La cultura si riprenderà prima in Europa che in Usa

Per «The New York Times» e «Artnet» l'orizzonte sarà più sereno nei Paesi Ue

Un museo chiuso a Washington
Anna Somers Cocks |

New York. Con 10 milioni di disoccupati già alla fine di marzo e la probabilità che questo numero aumenterà a 30 milioni entro luglio, Emmanuel Saez e Gabriel Zucman hanno spiegato sul quotidiano statunitense «The New York Times» del 30 marzo il motivo per cui in questa crisi i posti di lavoro vengono distrutti più rapidamente negli Usa che in Europa, attribuendone la causa non tanto alla quantità di denaro con cui i rispettivi governi sovvenzionano le imprese, quanto al modo in cui esso viene distribuito.

Basandosi su questa analisi, il sito specializzato Artnet pubblica un articolo sulla previsione secondo la quale il mondo dell’arte recupererà più rapidamente in Europa (compreso il Regno Unito) che negli Usa. In Europa, gli aiuti dei governi vanno prima alle aziende che incentivano a mantenere le loro forze lavorative affinché non perdano concorrenzialità. Il sistema economico di produzione e consumo rimane intatto, seppure in condizione di letargo temporaneo, e sarà pronto a ripartire quando la crisi sarà passata.

Negli Usa il governo federale ha votato 2.200 miliardi di dollari di aiuti di emergenza all’economia, di cui 349 miliardi sono stati accantonati per prestiti alle piccole imprese (che comprendono molte gallerie d’arte e enti non profit), ma l’incompetenza amministrativa nel distribuirli, sommata al principio di «primo arrivato, primo servito», fa presagire che molte di queste imprese chiuderanno i battenti prima di essere soccorse, non essendo le banche disposte a dar loro aiuto temporaneo. Per salvarsi, molte imprese e istituzioni stanno licenziando il personale, come hanno già fatto vari musei, inclusi il Moca e l’Hammer Museum di Los Angeles, il SFMOMA di San Francisco, il Whitney e il New Museum di New York.

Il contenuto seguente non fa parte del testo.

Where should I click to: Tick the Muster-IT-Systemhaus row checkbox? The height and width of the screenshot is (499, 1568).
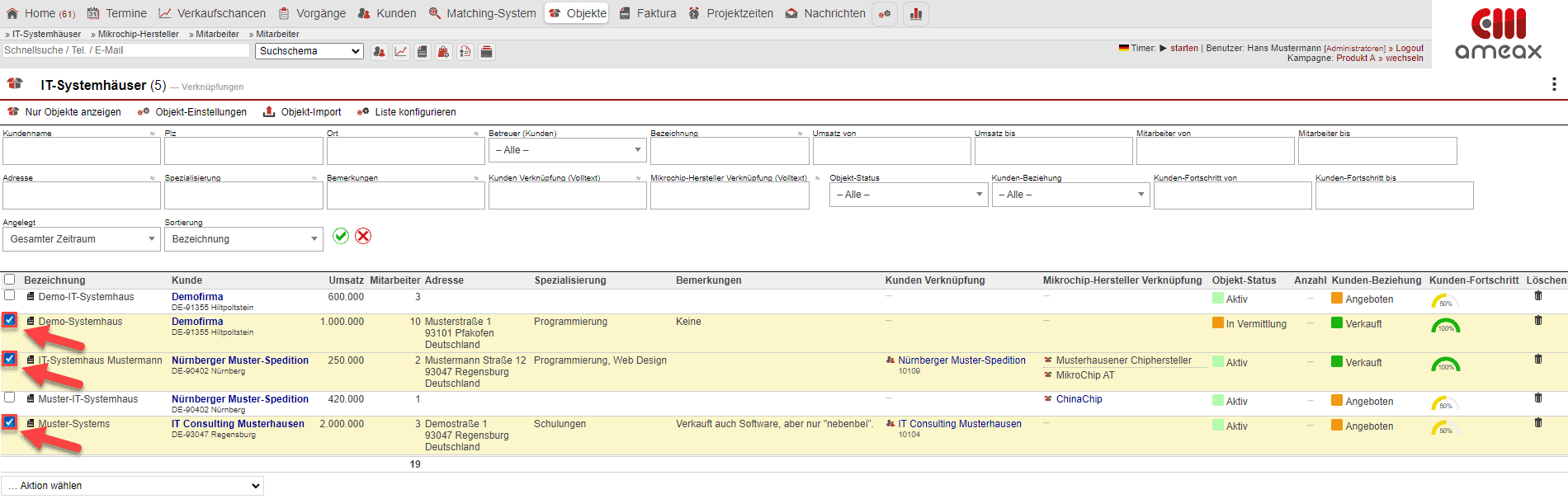[10, 398]
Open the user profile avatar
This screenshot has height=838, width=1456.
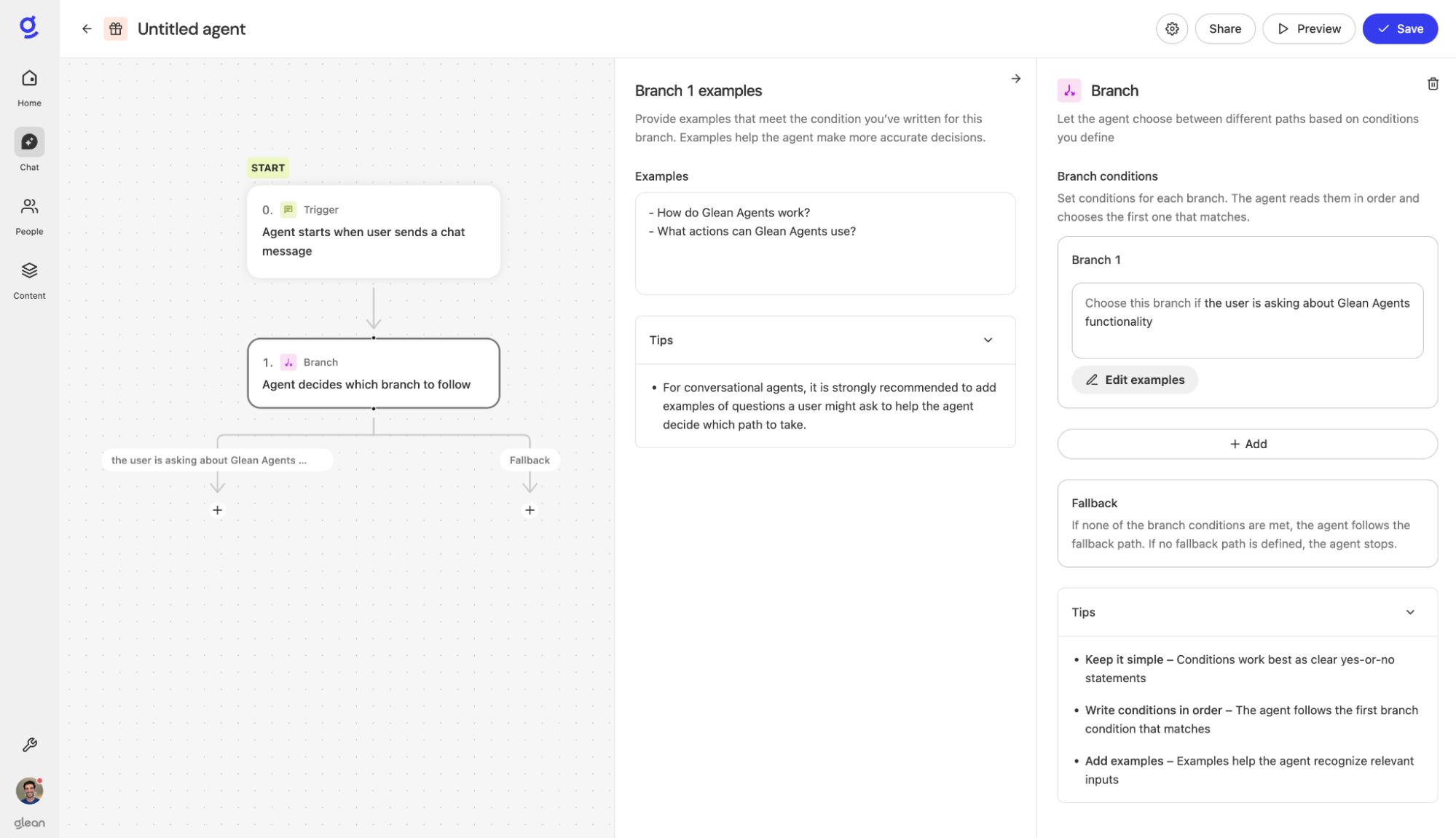click(x=30, y=791)
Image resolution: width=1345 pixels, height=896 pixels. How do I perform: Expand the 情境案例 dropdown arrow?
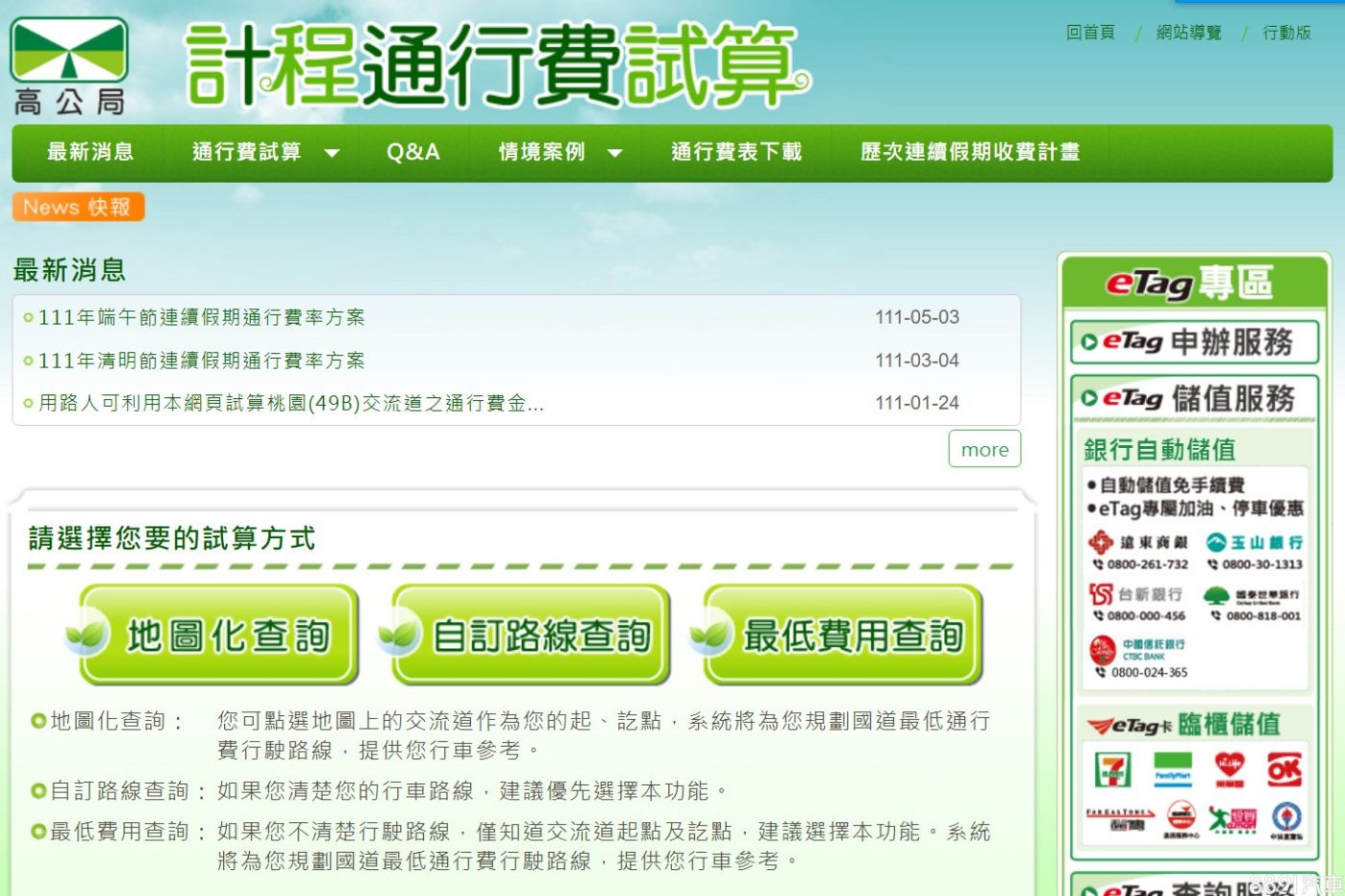coord(615,153)
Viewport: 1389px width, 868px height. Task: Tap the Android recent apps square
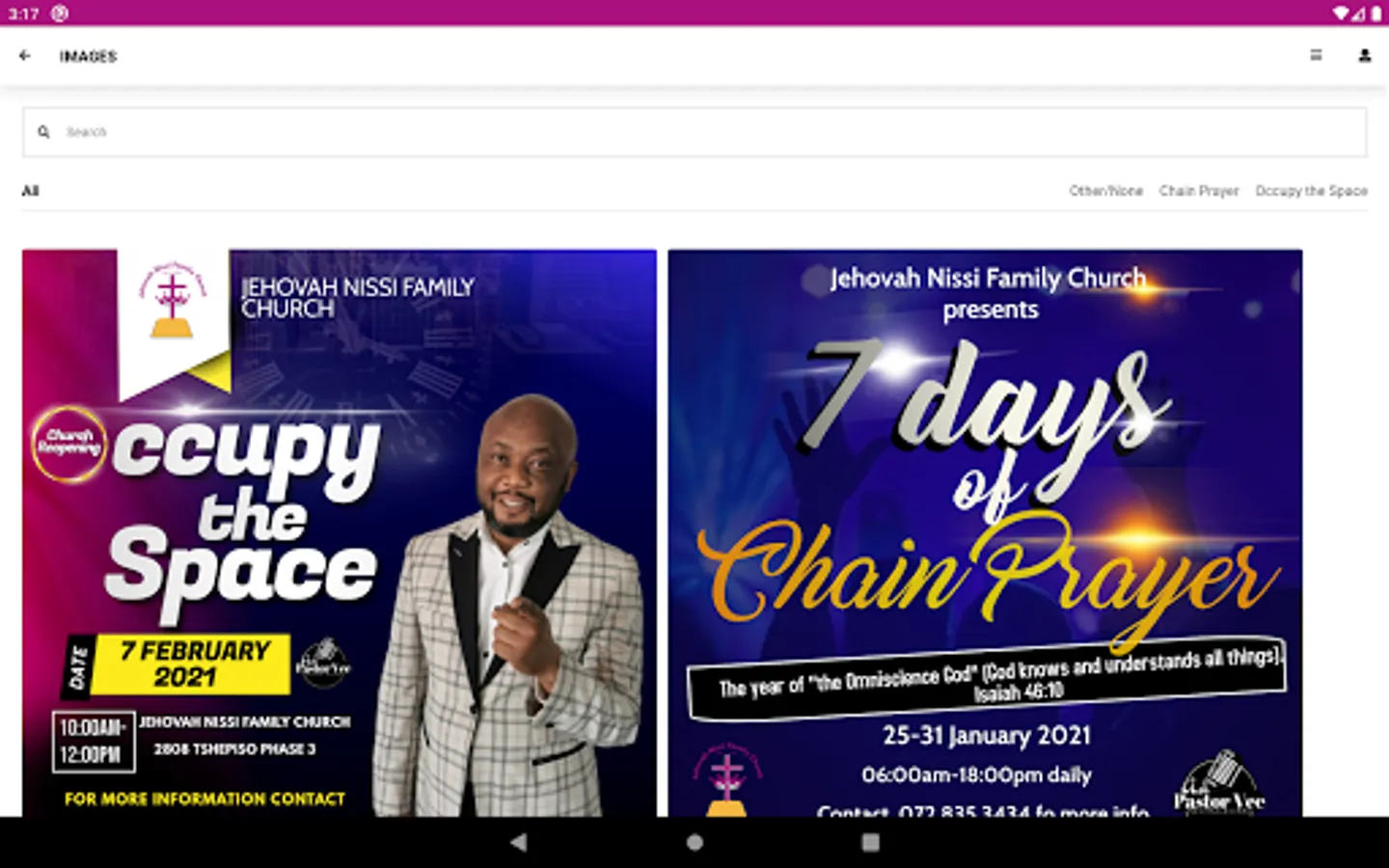pyautogui.click(x=870, y=842)
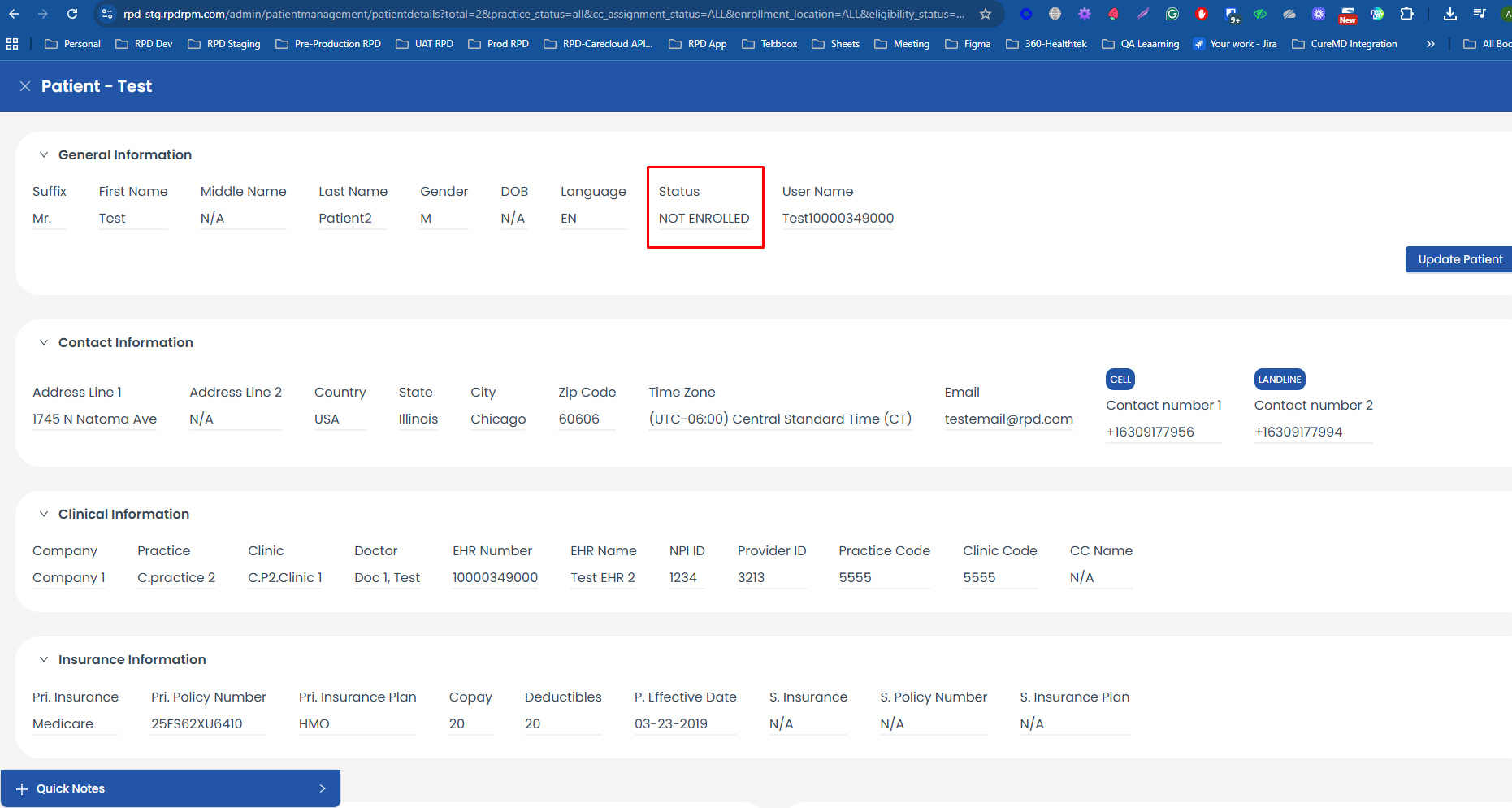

Il sistema di assicurazione contro la disoccupazione negli Usa amplifica questo problema, perché i pagamenti sono condizionati alla possibilità di dimostrare ogni settimana che si sta cercando un nuovo lavoro, il che aiuta a distruggere i legami di competenza nei settori. Artnet conclude che questa politica della «legge della giungla» forse porterà a una rinascita più innovativa, ma i tempi di recupero saranno lunghi e ritarderanno il riconoscimento già scarso da parte del grande pubblico del valore della cultura.